On the CPU side of things, AMD talked extensively about the forthcoming Zen 2 architecture. The goal of the original Zen architecture was to get AMD, at the very least, competitive with what Intel had to offer. AMD knew that Zen would not take the performance lead from Intel, but the pricing and features of its chips made them nonetheless attractive, especially in workloads that highlighted certain shortcomings of Intel's parts (fewer memory channels, less I/O bandwidth). Zen 2 promises to be not merely competitive with Intel, but superior to it.

Key to this is TSMC's 7nm process, which offers twice the transistor density of the 14nm process the original Zen parts used. For the same performance level, power is reduced by about 50 percent, or, conversely, at the same power consumption, performance is increased by about 25 percent. TSMC's 14nm and 12nm processes both trail behind Intel's 14nm process in terms of performance per watt, but with 7nm, TSMC will take the lead.

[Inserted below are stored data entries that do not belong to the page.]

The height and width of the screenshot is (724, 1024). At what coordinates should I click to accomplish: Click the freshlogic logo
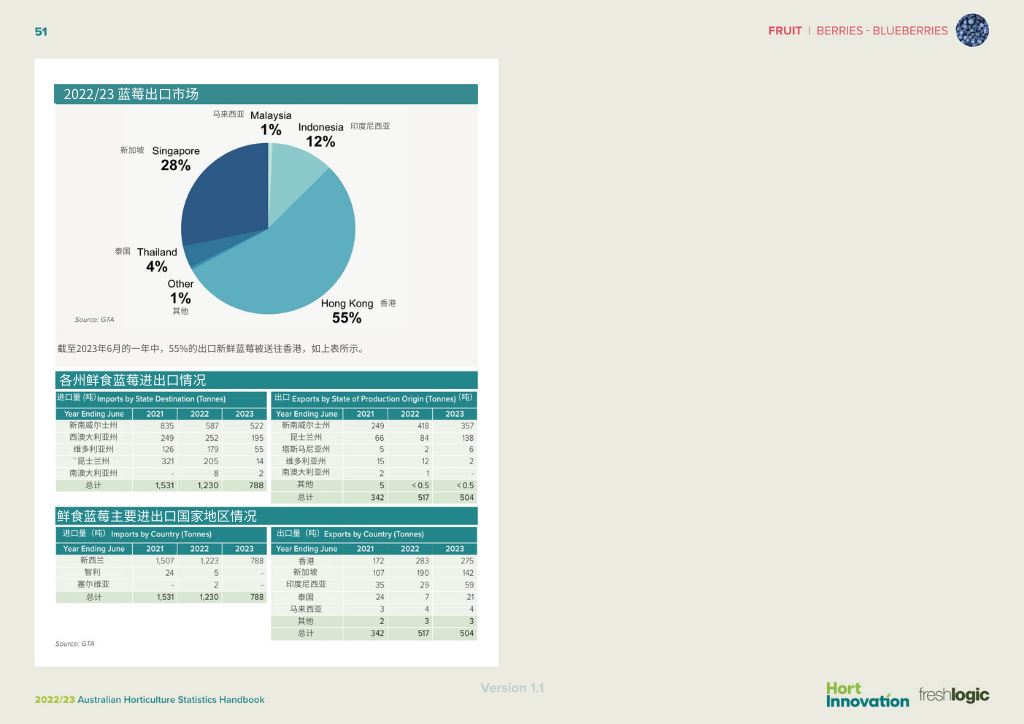(954, 695)
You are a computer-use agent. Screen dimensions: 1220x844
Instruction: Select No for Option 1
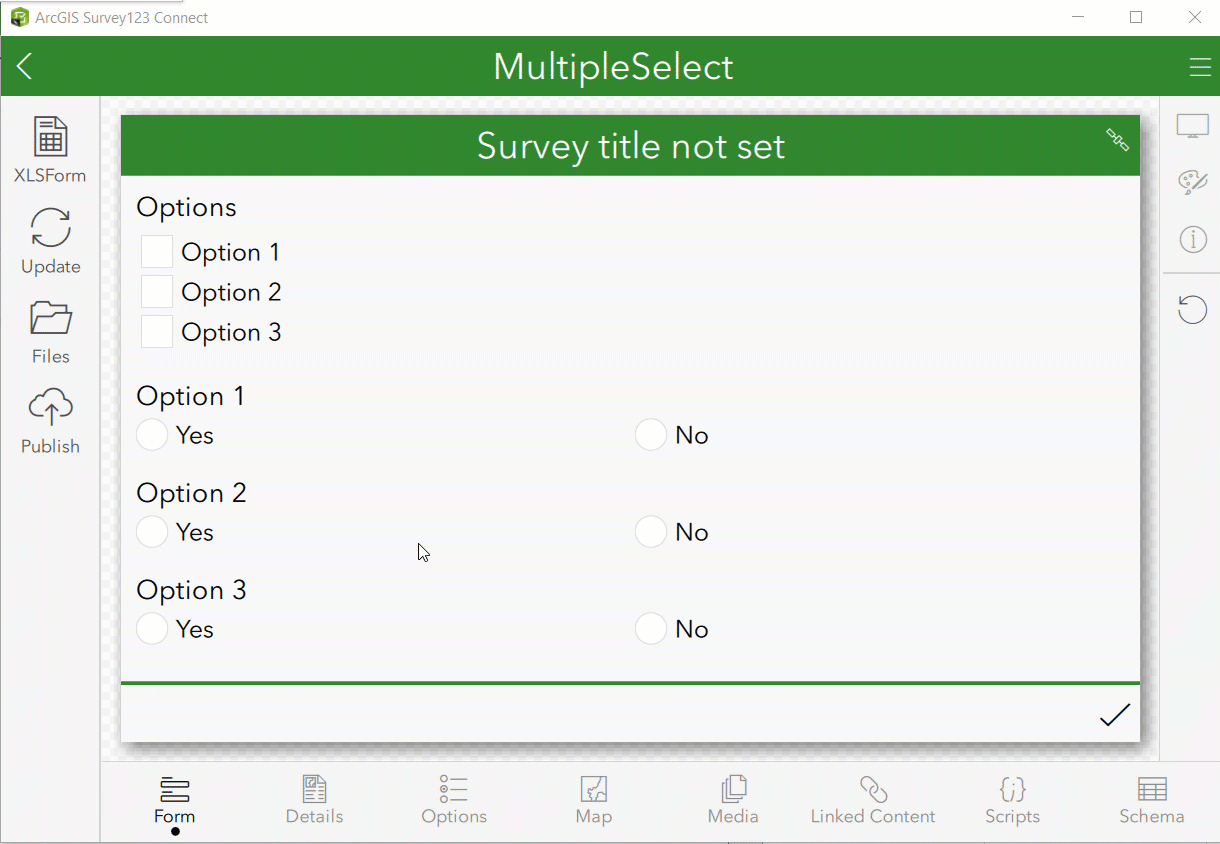[650, 434]
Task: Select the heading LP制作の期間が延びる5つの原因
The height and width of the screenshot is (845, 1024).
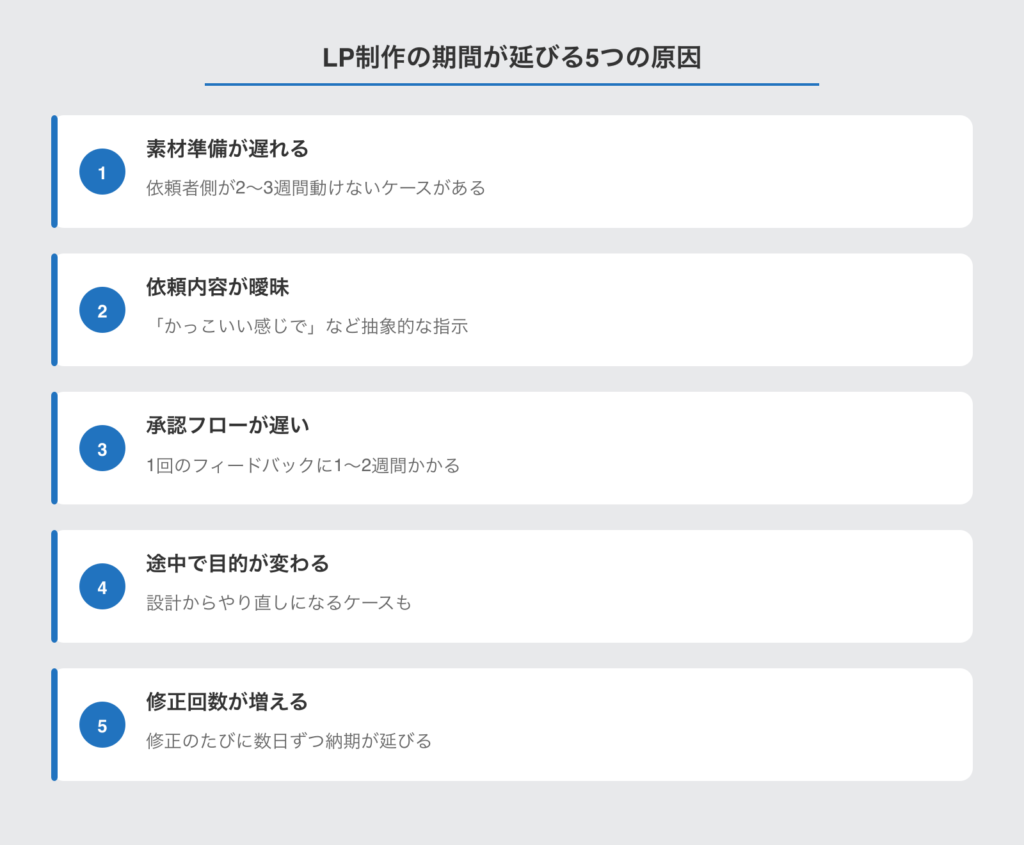Action: coord(511,58)
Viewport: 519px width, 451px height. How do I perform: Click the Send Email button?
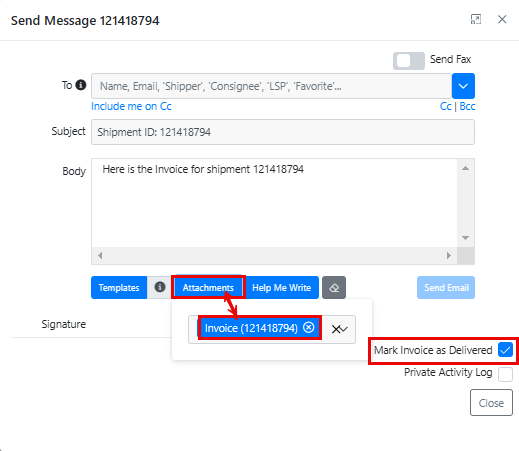click(x=446, y=287)
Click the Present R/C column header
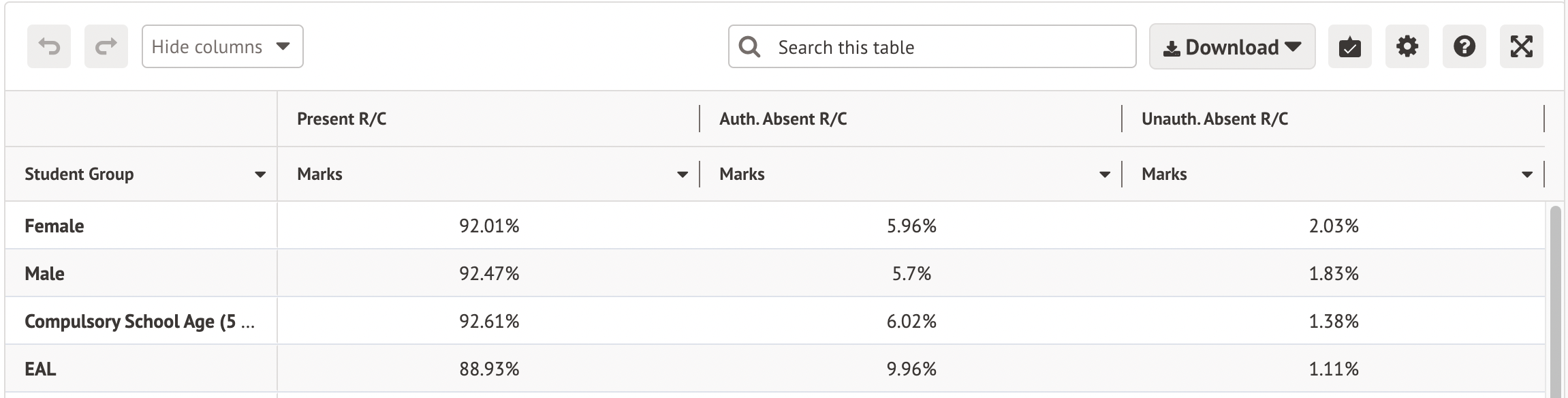The height and width of the screenshot is (398, 1568). (342, 119)
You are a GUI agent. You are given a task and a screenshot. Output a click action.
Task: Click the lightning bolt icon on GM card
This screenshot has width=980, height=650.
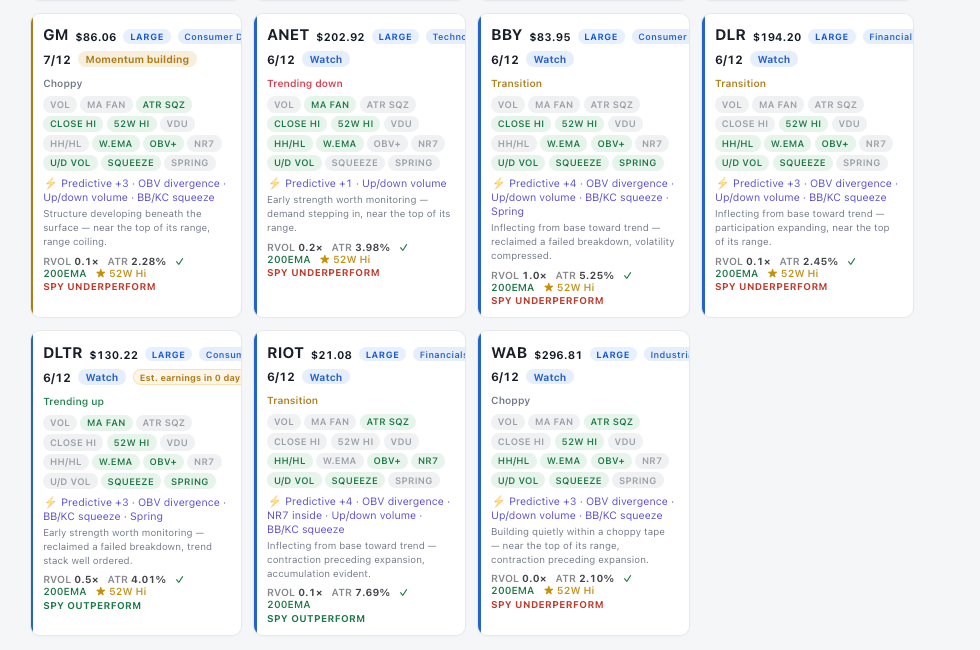50,183
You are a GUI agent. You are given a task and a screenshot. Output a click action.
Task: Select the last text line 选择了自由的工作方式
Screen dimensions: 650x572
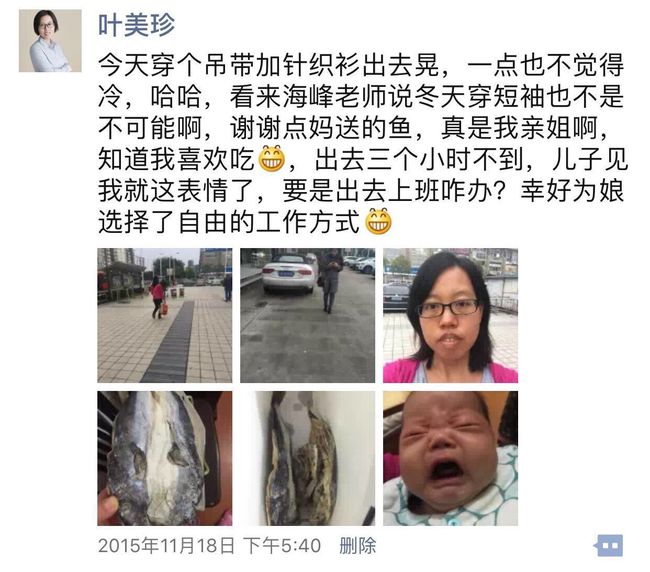click(x=245, y=221)
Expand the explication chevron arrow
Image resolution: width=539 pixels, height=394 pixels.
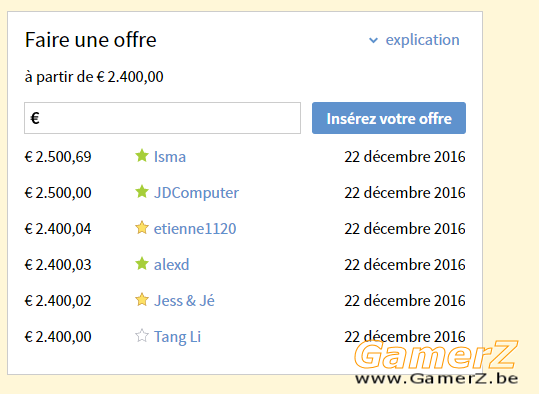[373, 41]
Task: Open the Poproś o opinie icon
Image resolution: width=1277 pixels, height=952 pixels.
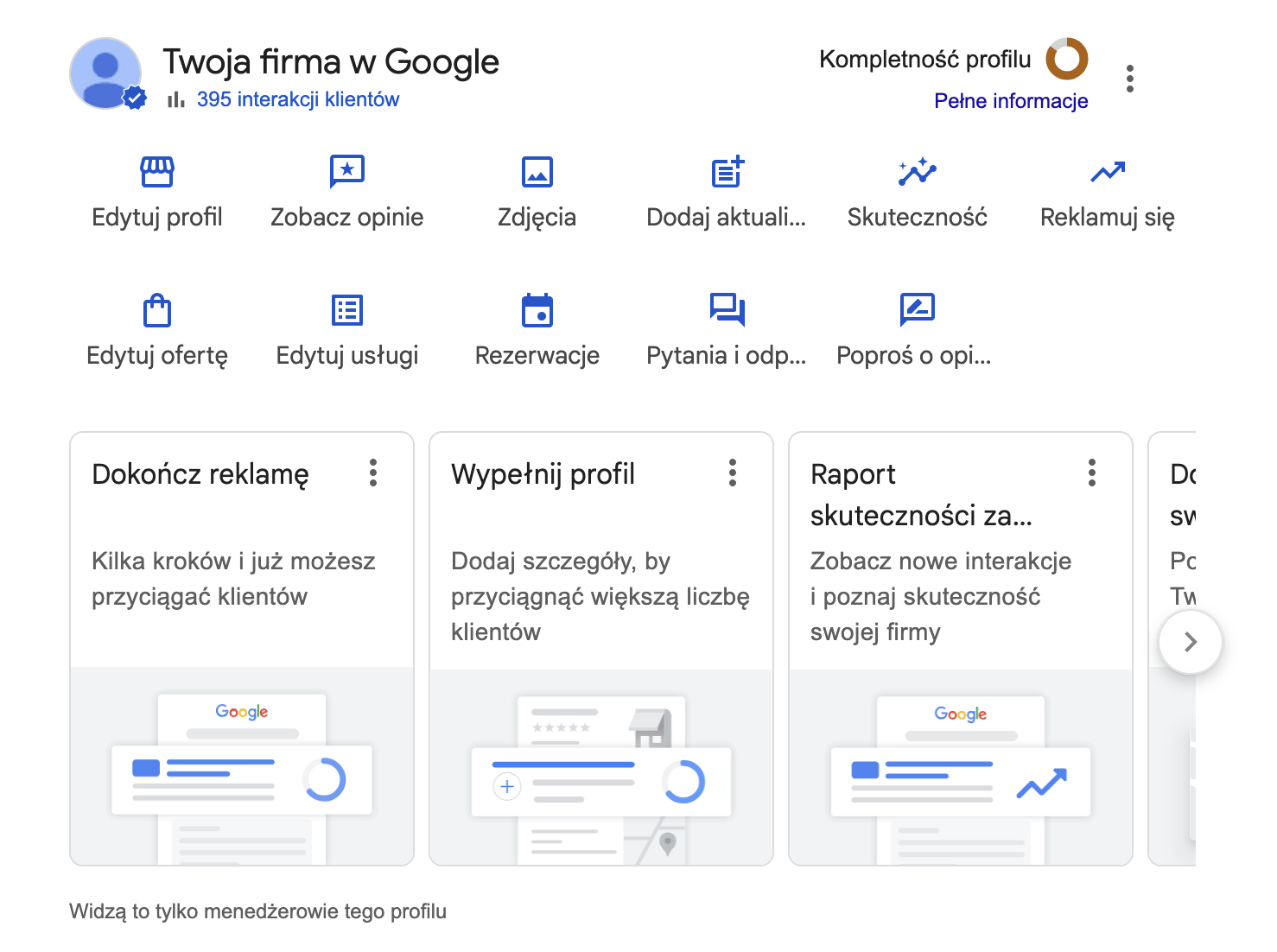Action: click(x=916, y=309)
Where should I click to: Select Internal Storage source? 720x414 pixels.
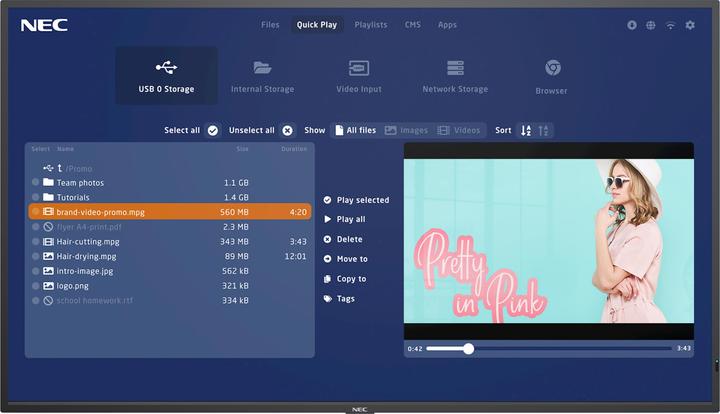pyautogui.click(x=262, y=75)
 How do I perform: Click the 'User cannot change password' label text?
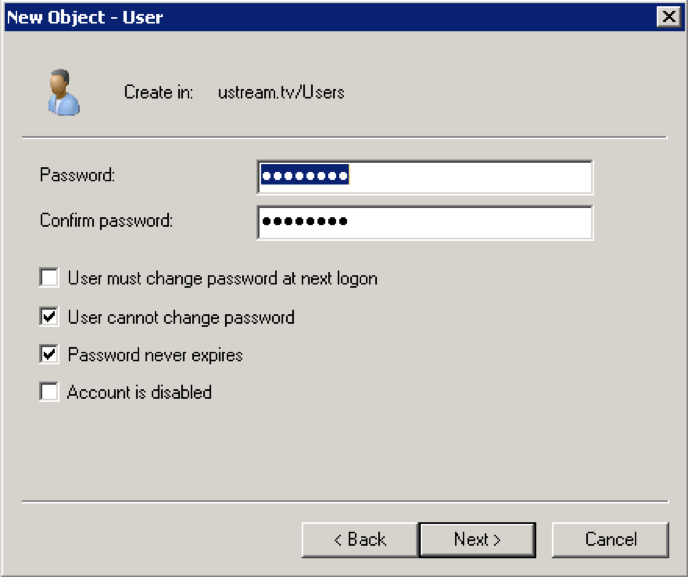click(181, 317)
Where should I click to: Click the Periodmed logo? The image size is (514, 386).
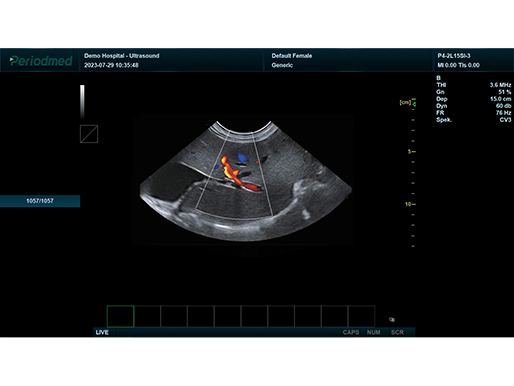(41, 61)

These Zen 2 processors using the 7nm process will hit the market in 2019, so it seems like next year is the perfect moment to make any transitions from Intel to AMD. Intel has been milking its 14nm process for all its worth, because it just can't seem to get its 10nm process to work properly. With AMD moving to 7nm, it definitely seems the company will actually leapfrog Intel next year.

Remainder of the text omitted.